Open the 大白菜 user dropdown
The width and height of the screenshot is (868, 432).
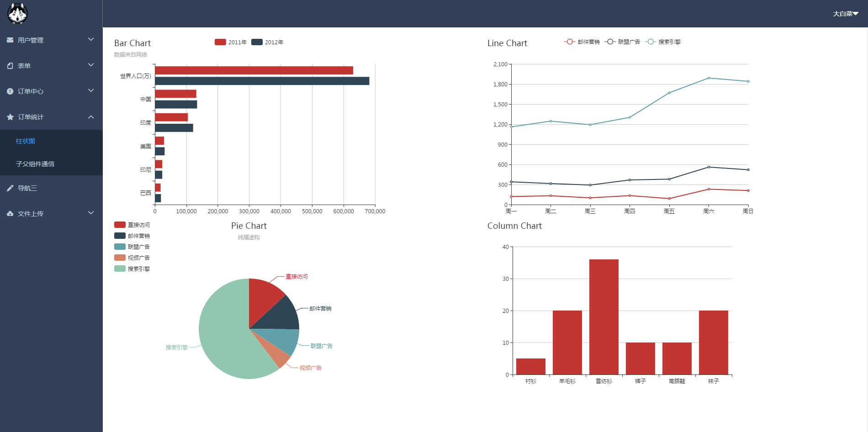(845, 14)
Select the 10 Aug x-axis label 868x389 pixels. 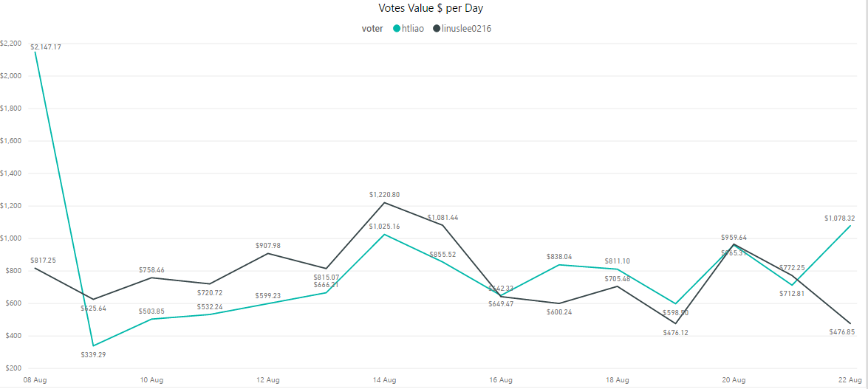[151, 380]
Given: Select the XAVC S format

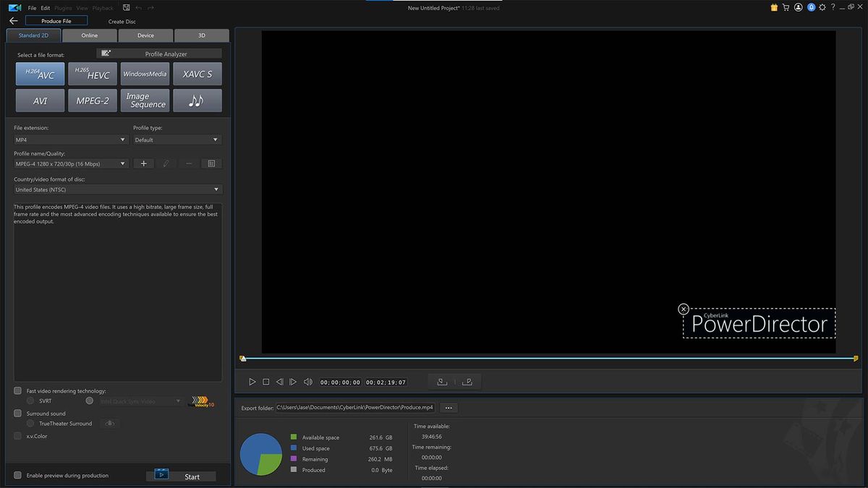Looking at the screenshot, I should (x=197, y=73).
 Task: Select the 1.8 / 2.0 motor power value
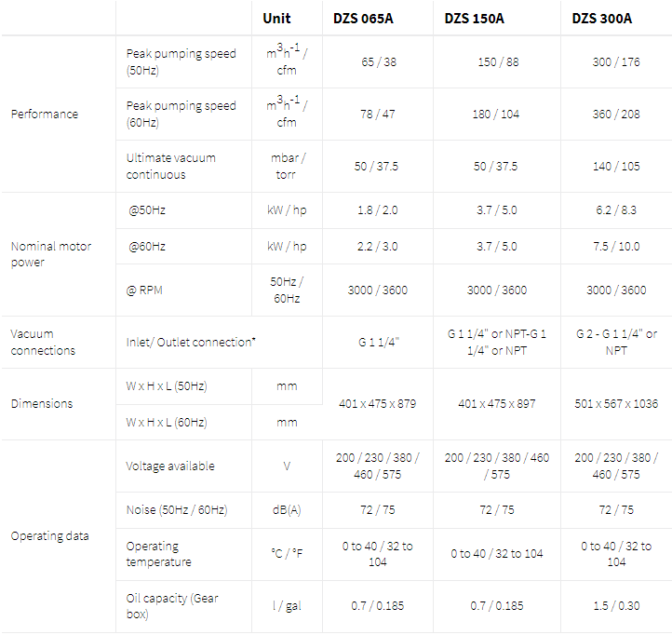(377, 210)
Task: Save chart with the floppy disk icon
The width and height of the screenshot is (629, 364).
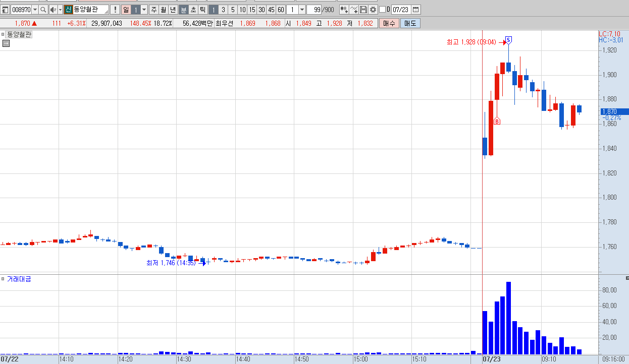Action: (363, 10)
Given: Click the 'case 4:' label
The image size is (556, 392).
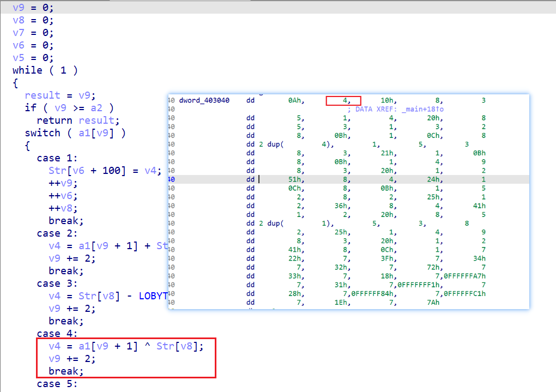Looking at the screenshot, I should coord(57,334).
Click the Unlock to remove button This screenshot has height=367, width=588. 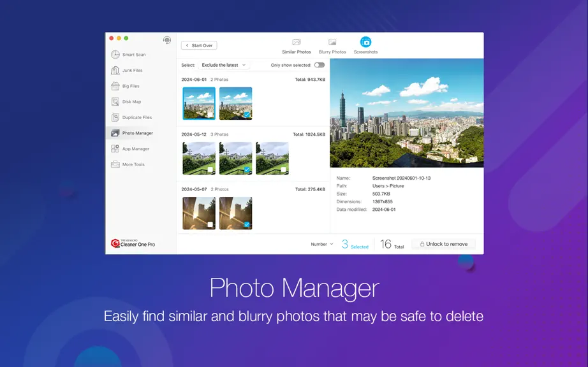pos(444,244)
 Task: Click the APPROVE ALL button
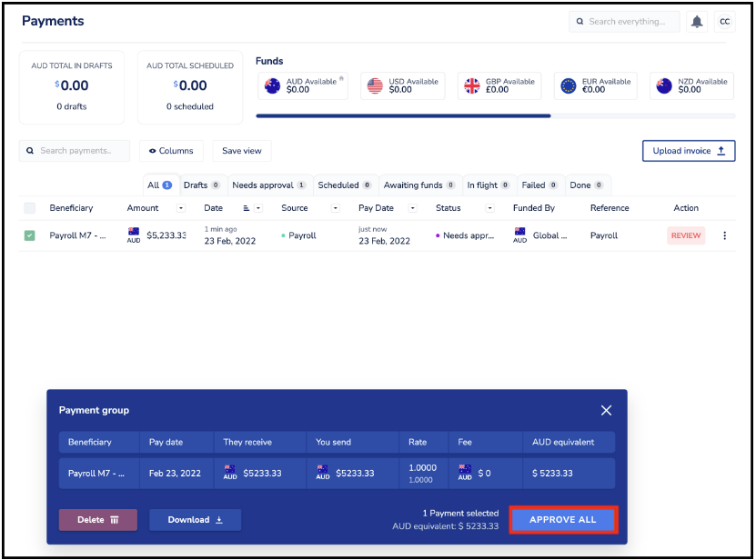(x=563, y=519)
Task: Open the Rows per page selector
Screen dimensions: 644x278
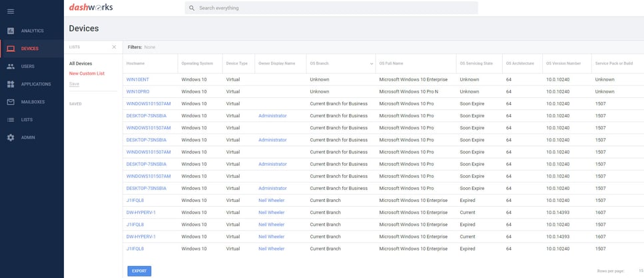Action: 641,271
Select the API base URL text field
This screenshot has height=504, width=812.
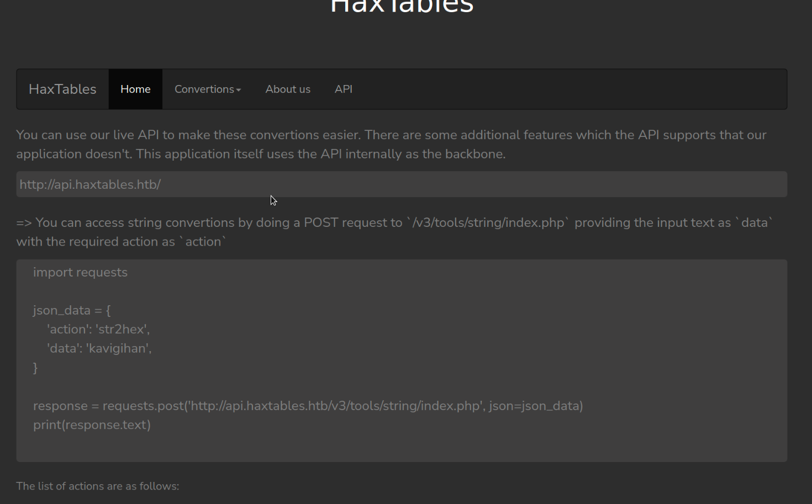point(387,184)
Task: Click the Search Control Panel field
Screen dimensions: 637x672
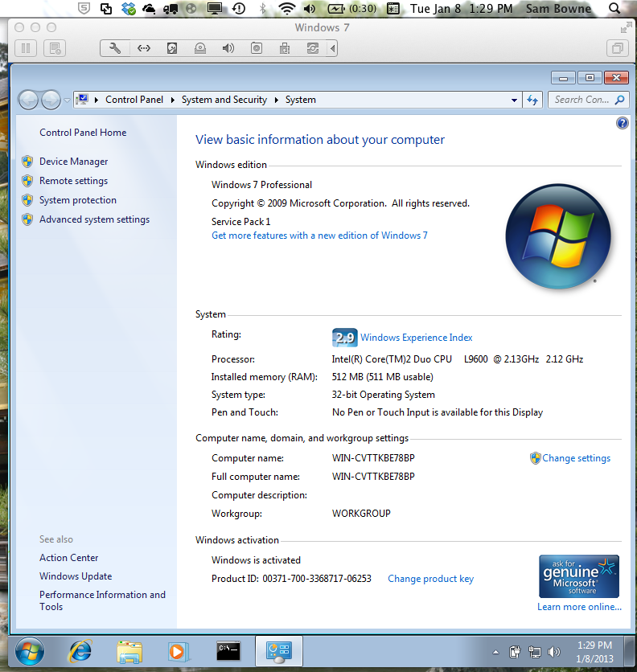Action: coord(582,100)
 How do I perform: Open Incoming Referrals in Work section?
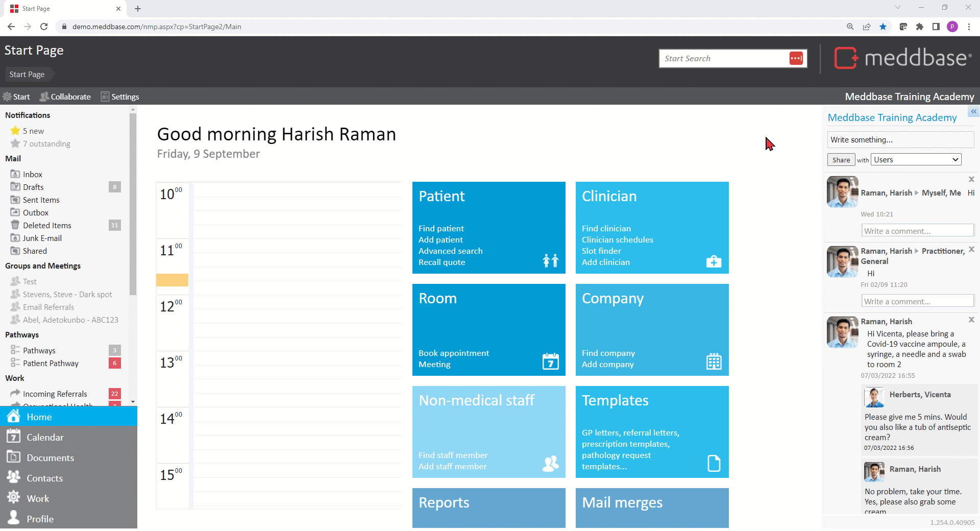click(55, 394)
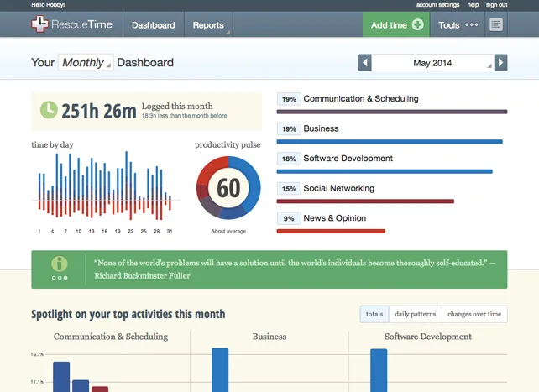Screen dimensions: 539x392
Task: Open the Tools menu
Action: (x=458, y=24)
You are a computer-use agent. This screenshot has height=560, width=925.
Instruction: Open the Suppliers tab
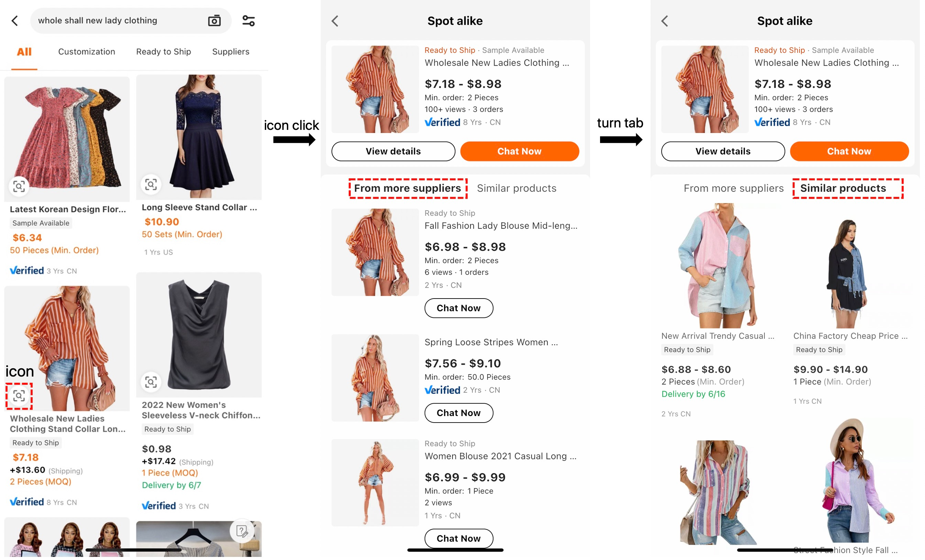click(230, 51)
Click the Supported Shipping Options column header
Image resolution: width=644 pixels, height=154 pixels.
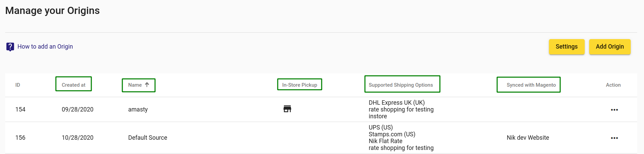click(402, 84)
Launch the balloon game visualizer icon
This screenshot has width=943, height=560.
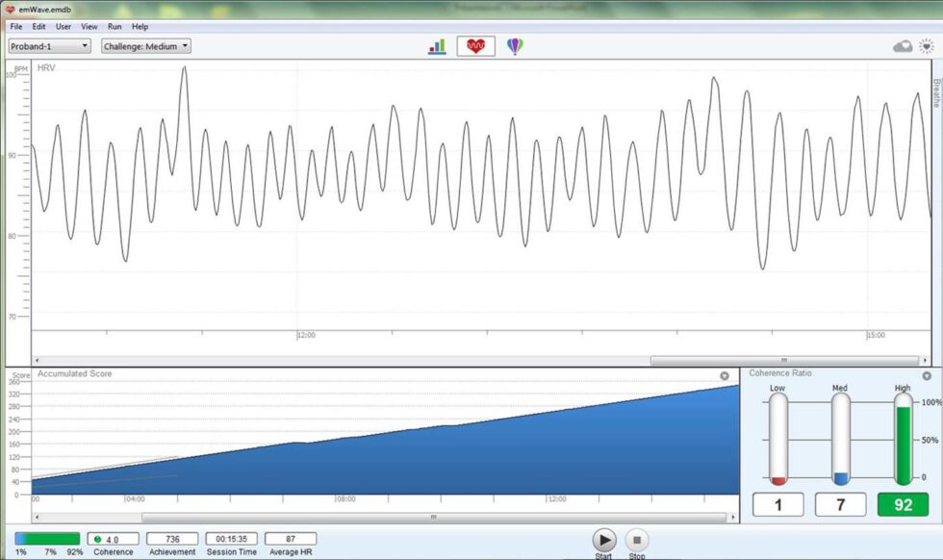click(516, 43)
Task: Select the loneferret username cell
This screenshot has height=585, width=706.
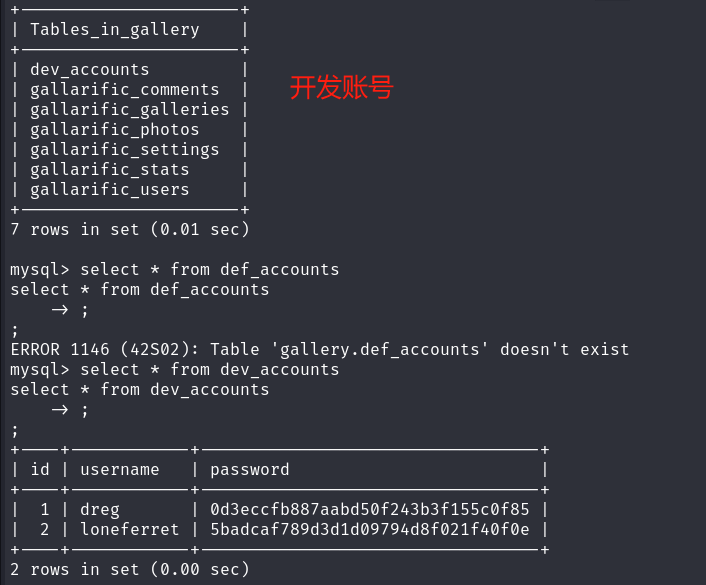Action: point(130,530)
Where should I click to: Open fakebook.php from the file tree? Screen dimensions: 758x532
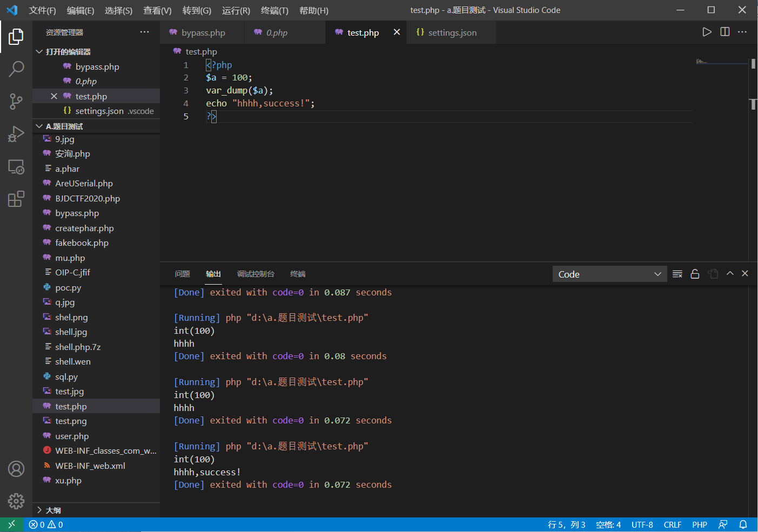click(x=82, y=243)
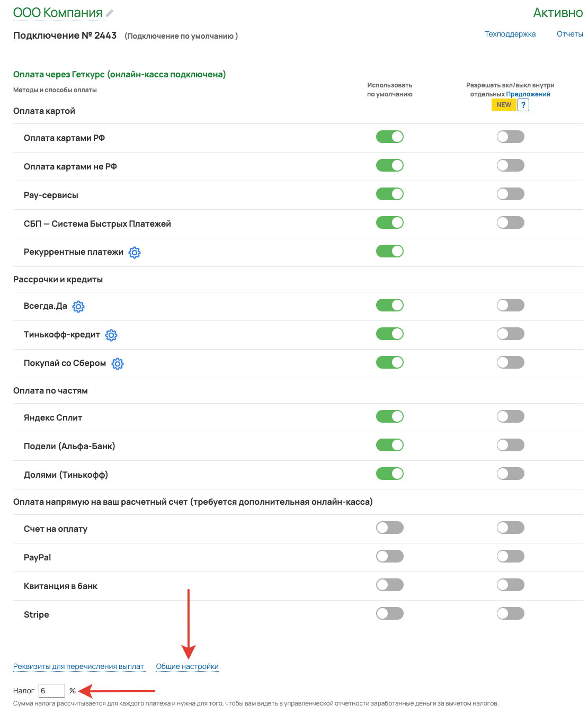Open gear settings for Тинькофф-кредит
The height and width of the screenshot is (714, 588).
(x=111, y=335)
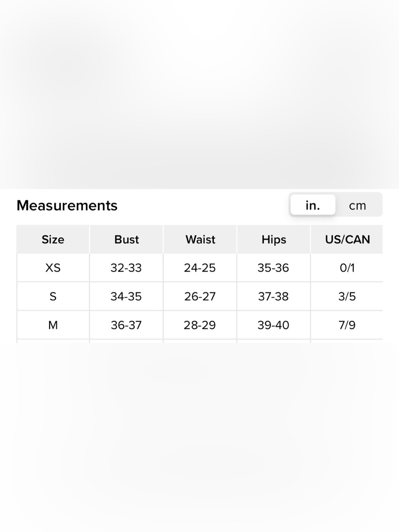Select the in. unit option

[313, 205]
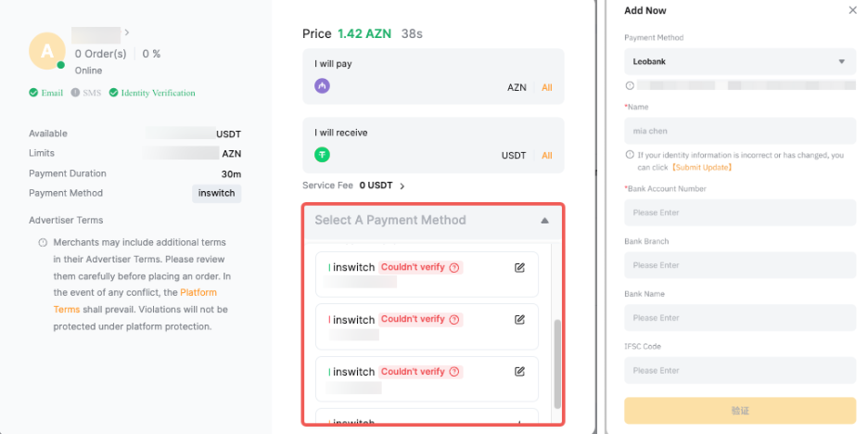
Task: Collapse the Select A Payment Method list
Action: pos(544,221)
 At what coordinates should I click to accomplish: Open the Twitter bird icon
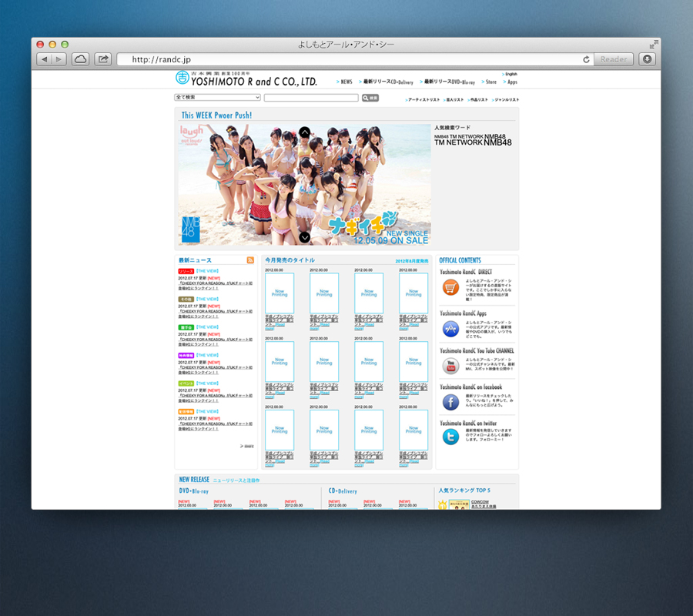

========

**TASK ITEM**
The answer consists of the lines from the one holding "How do I perform: Open" to the end of the records, inclusive, restated exactly and without pictures.

**OUTPUT FOR THIS EXERCISE**
 How do I perform: Open Incoming Referrals in Work section?
click(55, 394)
Screen dimensions: 539x392
Task: Open the Tools menu
Action: (x=458, y=24)
You are a computer-use agent. This screenshot has height=560, width=925.
Instruction: Open the Suppliers tab
click(230, 51)
Click the Supported Shipping Options column header
Image resolution: width=644 pixels, height=154 pixels.
click(402, 84)
Launch the balloon game visualizer icon
This screenshot has width=943, height=560.
click(516, 43)
Task: Select the loneferret username cell
This screenshot has height=585, width=706.
Action: point(130,530)
Where should I click to: Open fakebook.php from the file tree? Screen dimensions: 758x532
click(x=82, y=243)
Open gear settings for Тинькофф-кредит
The height and width of the screenshot is (714, 588).
(x=111, y=335)
Select the in. unit option

[313, 205]
Task: Collapse the Select A Payment Method list
Action: pos(544,221)
 At what coordinates should I click to accomplish: Open the Twitter bird icon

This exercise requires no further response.